Vega-C, il futuro dell’esplorazione europea del cosmo

Vega-C rappresenta un razzo molto interessante con un corpo da 35 m a corpo singolo riuscendo ad ottenere una massa al decollo di circa 210 tonnellate. Questo mezzo è stato creato per soddisfare tutte le varie esigenze che le industrie e le istituzioni possono andare incontro.

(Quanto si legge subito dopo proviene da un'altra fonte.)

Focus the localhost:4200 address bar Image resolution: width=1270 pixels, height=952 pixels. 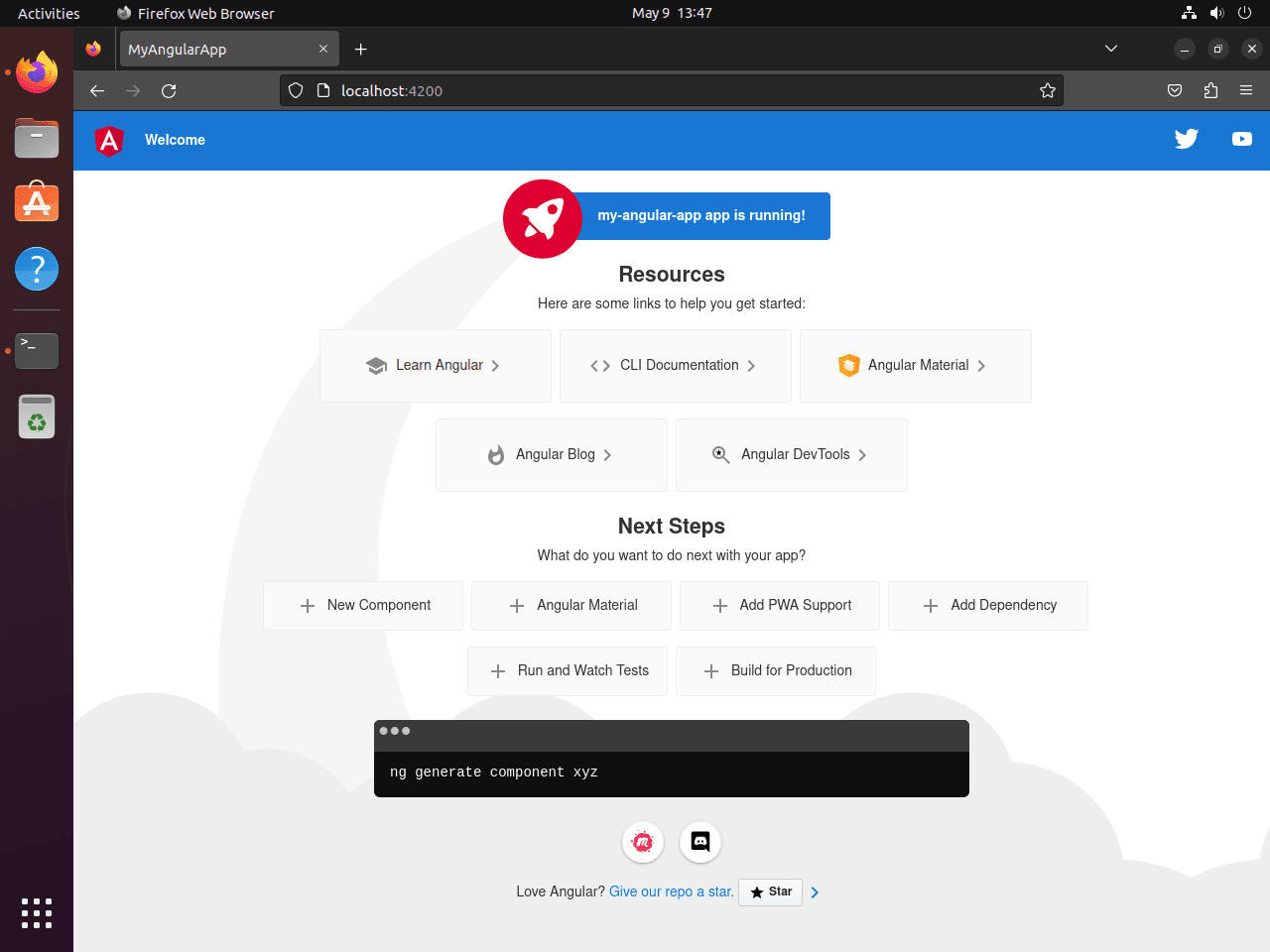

Utilizzando una nuova gamma di portapacchi, Vega-C sarà in grado di ospitare carichi di diverse forme e dimensioni che vanno da più piccoli satelliti di un chilogrammo fino a un singolo grande carico utile.

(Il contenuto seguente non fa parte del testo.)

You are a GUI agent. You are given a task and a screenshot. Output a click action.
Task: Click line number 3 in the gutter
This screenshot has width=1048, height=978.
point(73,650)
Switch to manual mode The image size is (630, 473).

Gli Stati partecipanti allo sviluppo di questo razzo sono: Austria, Belgio, Repubblica Ceca, Francia, Germania, Irlanda, Italia, Paesi Bassi, Norvegia, Romania, Spagna, Svezia e Svizzera.

La carenatura a forma di ogiva nella parte superiore di Vega-C ha un diametro di 3 me un’altezza di oltre 9 m. Realizzata in composito fibra di carbonio-polimero e “polimerizzata” in un forno industriale, questa struttura protegge i satelliti dalle sollecitazioni termiche, acustiche e aerodinamiche durante il decollo e durante l’ascesa nello spazio.

Lo stadio superiore AVUM +, o Attitude Vernier Upper Module, garantisce il controllo dell’assetto e un posizionamento orbitale preciso ed è progettato per soggiorni prolungati nello spazio.

Vega-C

L’AVUM + ha una massa propellente di 0,74 te il motore principale fornirà una spinta media di 2,45 kN. La capacità di riaccensione dell’AVUM + consente a Vega-C di raggiungere una gamma di orbite per fornire più carichi utili in una singola missione.

I propulsori normalmente bruceranno una, due o più volte per raggiungere le orbite richieste. Dopo la separazione dei carichi utili, ci sarà una spinta finale per deorbitare lo stadio superiore, in modo che bruci in alto nell’atmosfera terrestre sopra l’oceano.

D’altronde questo mondo è molto interessante perché il cosmo con le sue implicazioni è molto amato con i vari film sullo spazio.